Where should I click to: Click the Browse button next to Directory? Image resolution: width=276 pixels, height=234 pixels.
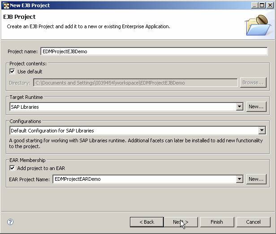pyautogui.click(x=253, y=83)
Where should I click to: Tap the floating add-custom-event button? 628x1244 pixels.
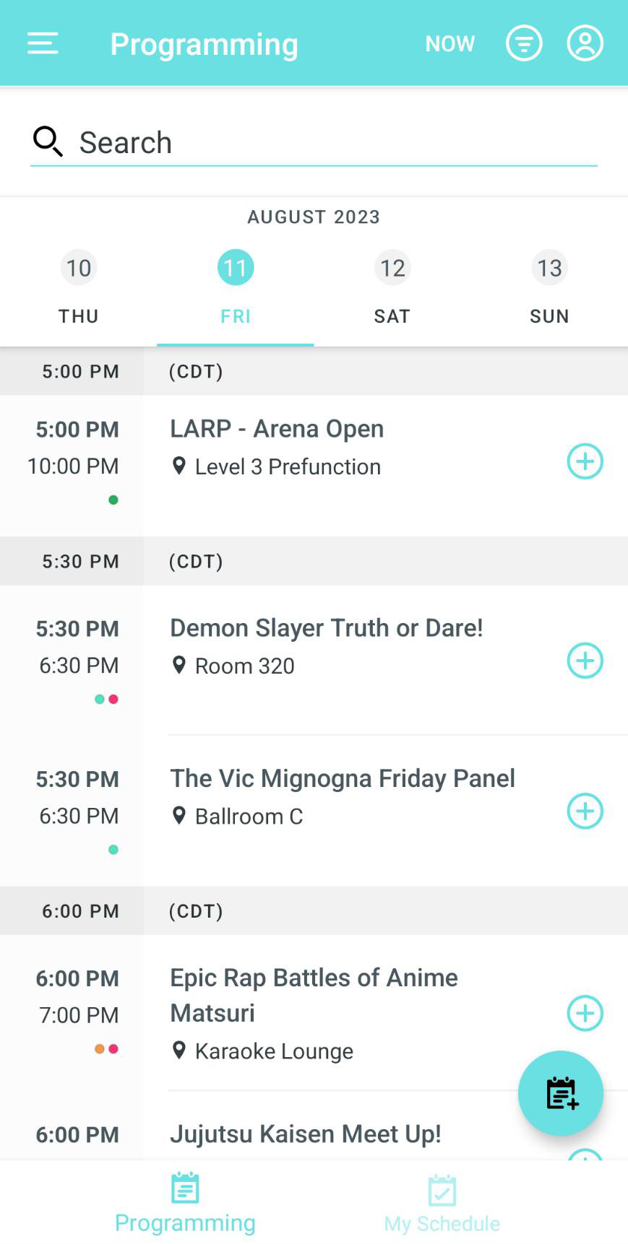pos(561,1093)
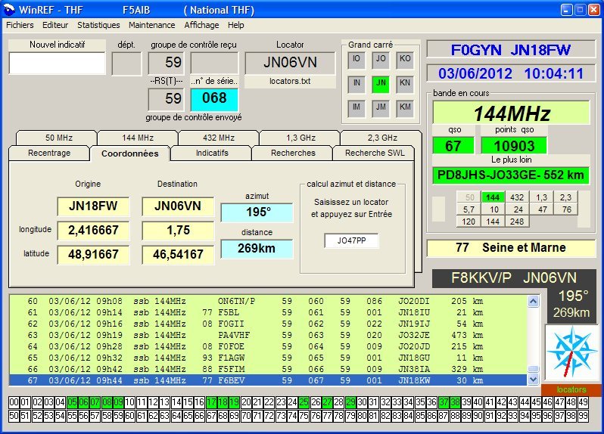Switch to the Recherche SWL tab
The height and width of the screenshot is (434, 604).
(x=375, y=153)
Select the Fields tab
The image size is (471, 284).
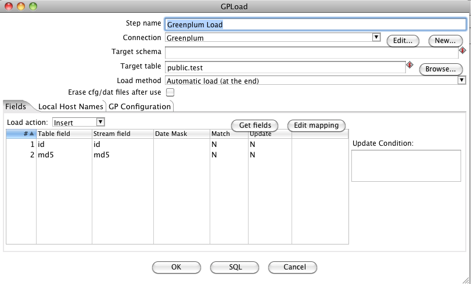point(16,106)
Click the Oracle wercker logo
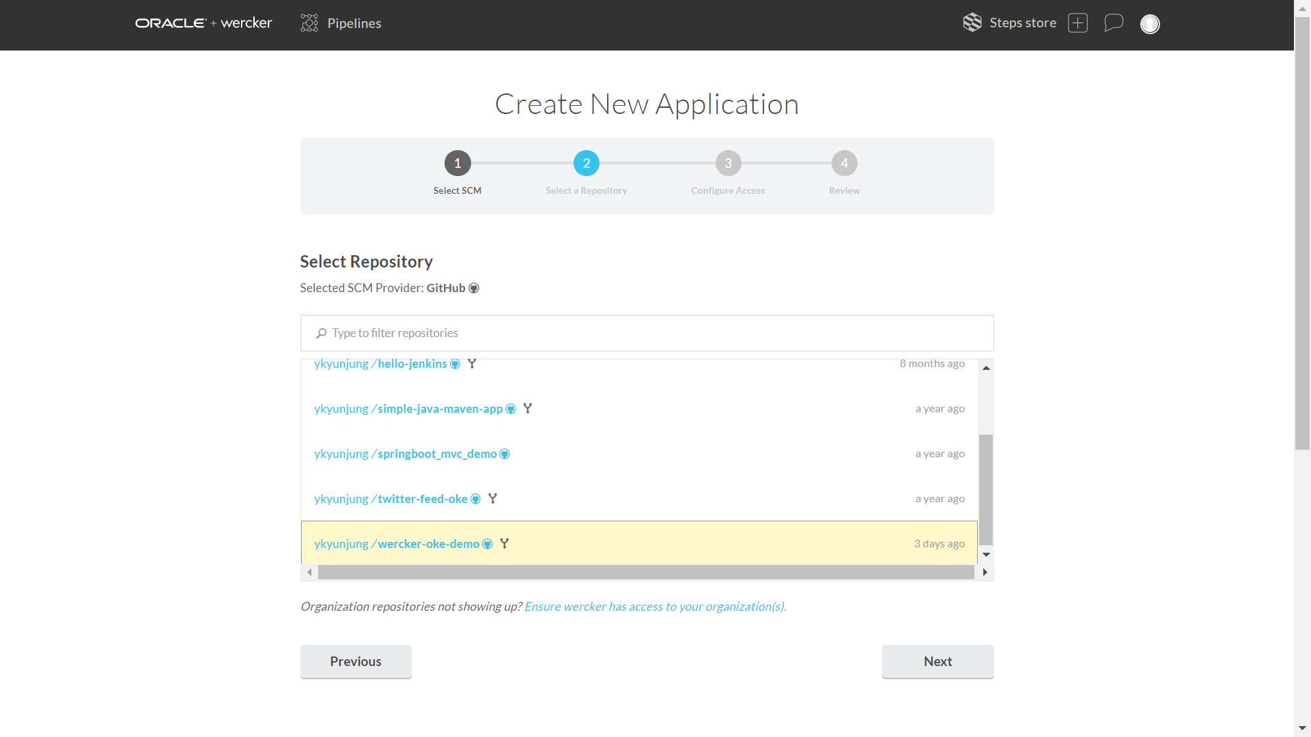 click(x=203, y=23)
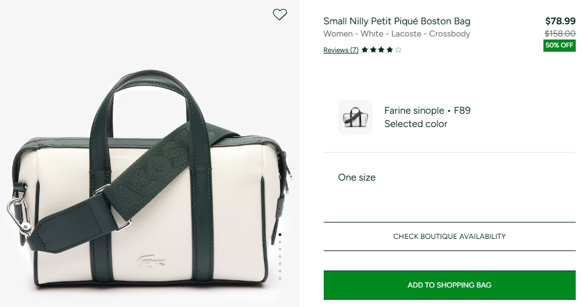Viewport: 583px width, 307px height.
Task: Open the Reviews (7) link
Action: coord(341,50)
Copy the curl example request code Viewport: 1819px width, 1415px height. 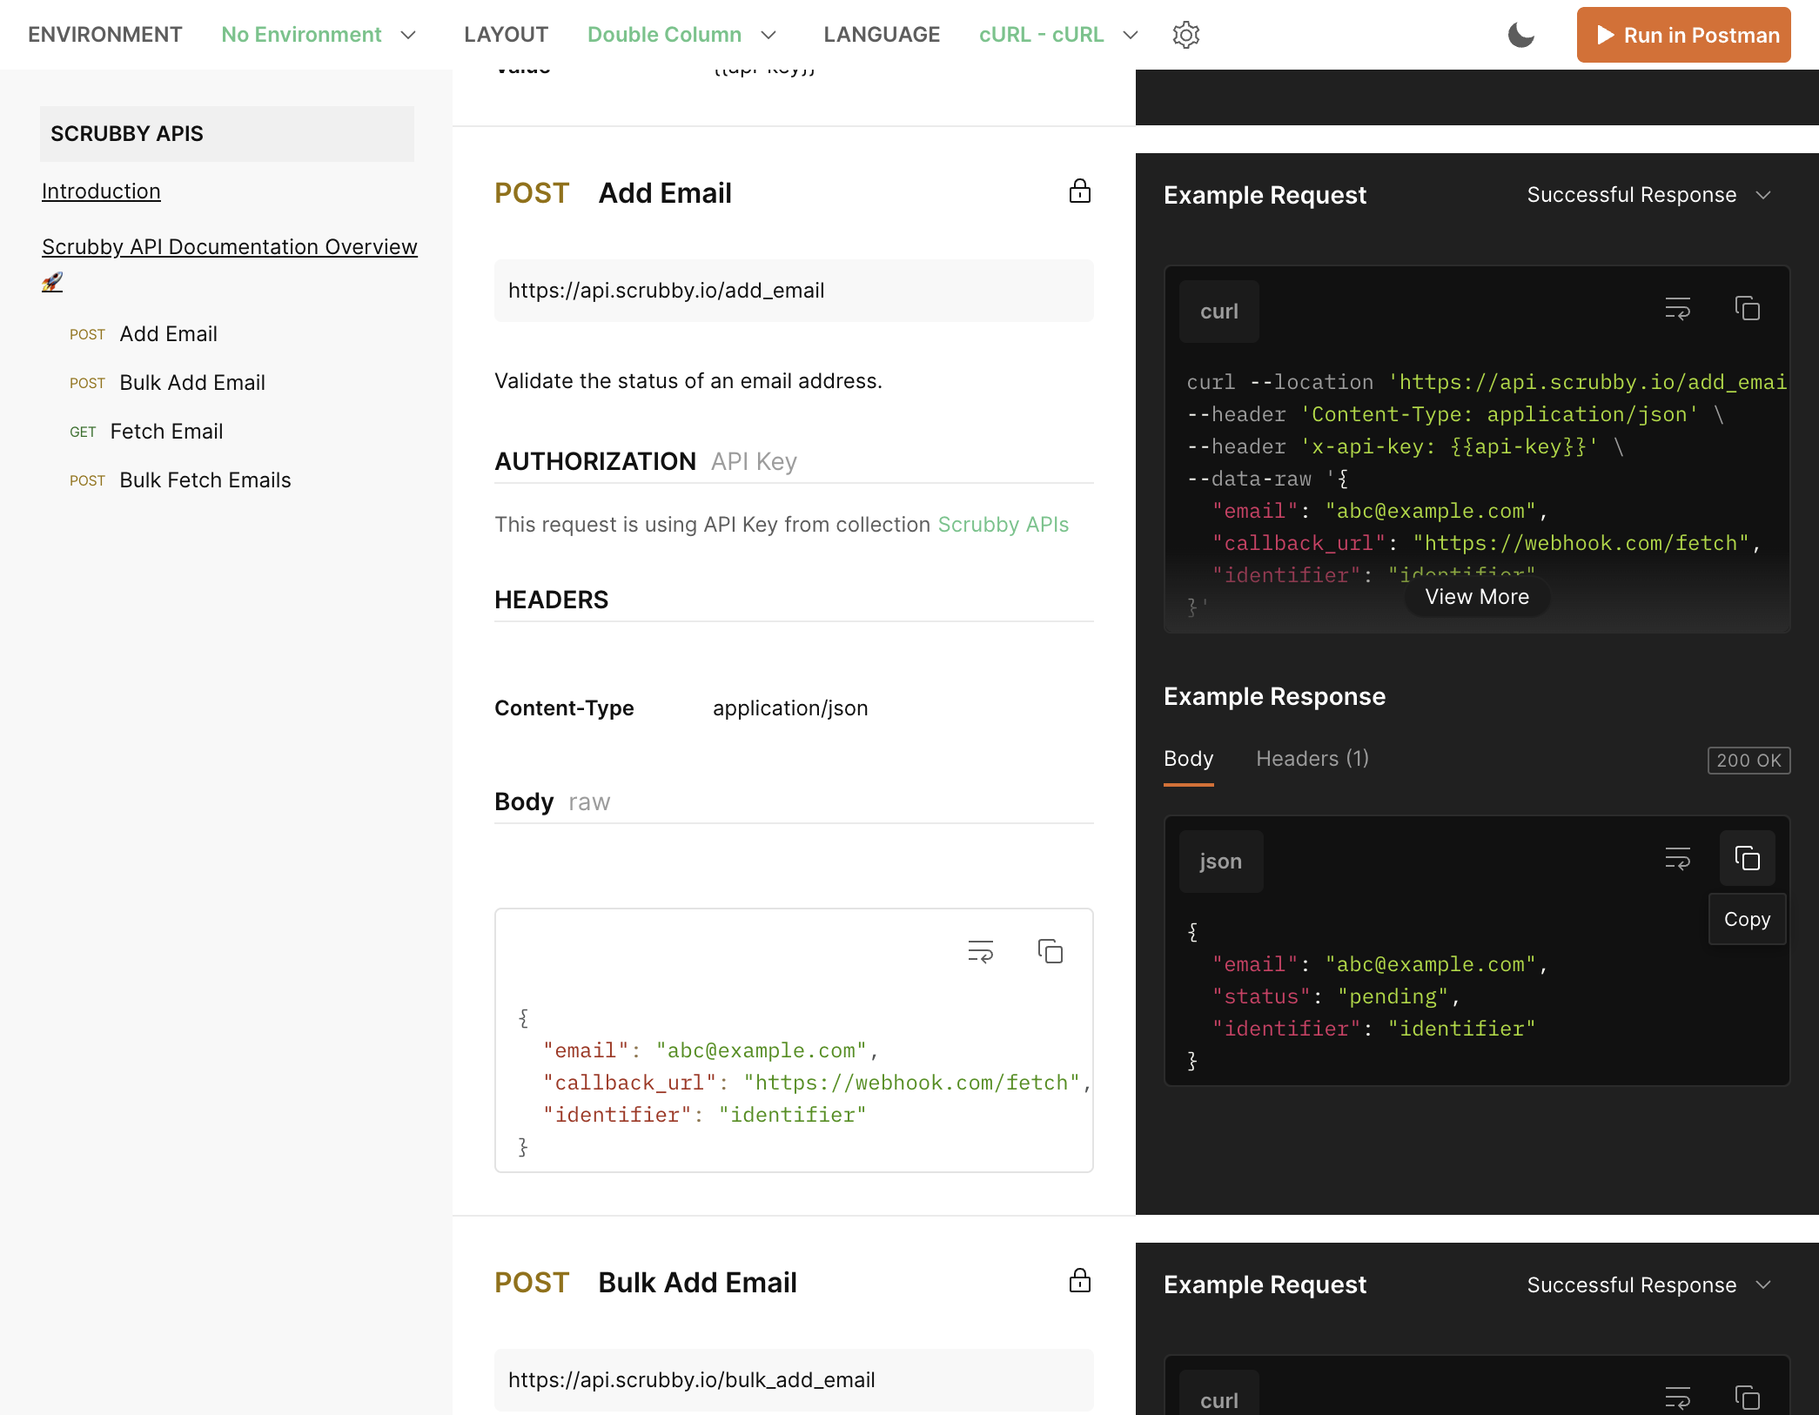(1747, 309)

→ Exercise instructions: Please tally how many lines of the data above contain the string "Where", and give only the number.

→ Written response: 2